Archive for Intellectual Property

MPAA; AP; Eminem; Public Schools

So many acronyms, so much time. A Daily Texan story from last Friday addressed the MPAA going after filesharers on Internet2, just like the RIAA. Ah, the spread of fear.

The Associated Press is going to charge online licensing fees. Some news outlets already purchase stories from the AP, but now every newspaper will need to license the content to post online. Now we’ll just need to wait and see if a) there is an overall increased cost to the news entity, and b) how these costs will affect the consumer.

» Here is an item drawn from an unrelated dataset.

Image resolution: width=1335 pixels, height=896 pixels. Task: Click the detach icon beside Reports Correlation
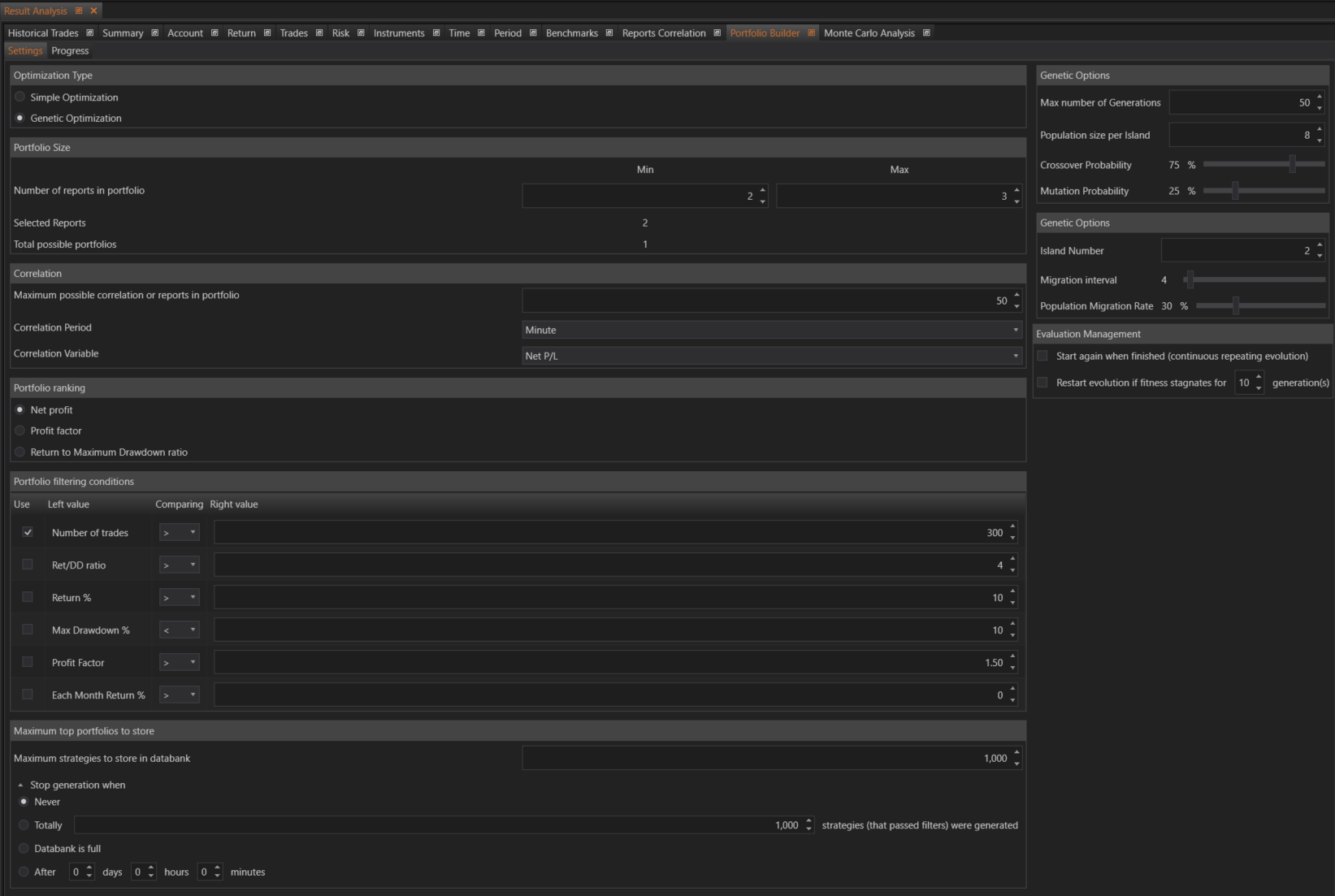tap(717, 33)
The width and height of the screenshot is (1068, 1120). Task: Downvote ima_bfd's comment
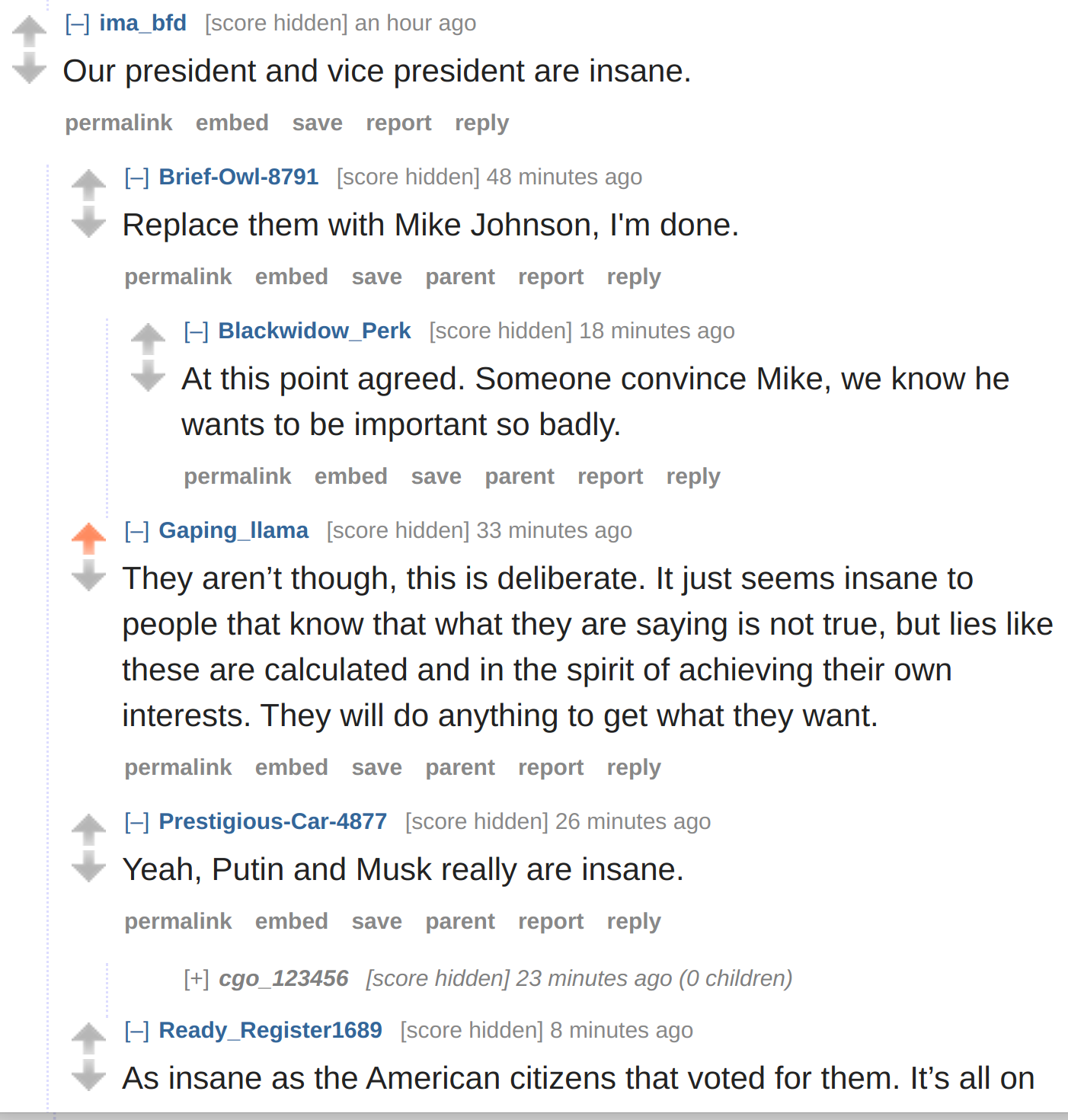29,68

Saw this story at SivacracyDeAngelo Bailey v. Marshall Bruce Mathers III, a/k/a Eminem Slim Shady [PDF] was decided in favor of Eminem. A person that Eminem mentioned in his lyrics as a guy who bullied him when he was a kid sued Eminem, and basically lost because as it turns out, although the song most definitely (and obviously) exaggerated events, the guy really was something of a bully when he was a kid.

Public School Proselytizing is troubling in several respects. I can’t agree that the books in question should be removed from the library without really understanding what’s going on at the school. What I do believe is that the manner that the book is being provided- at least the Journey to Japan book, in an accelerated reader program- seems entirely inappropriate given the bias in the book, particularly if, as noted, there is no context provided with the book. If the book was a regular part of a library collection, that is different. Then we have to look at how and why the book was acquired…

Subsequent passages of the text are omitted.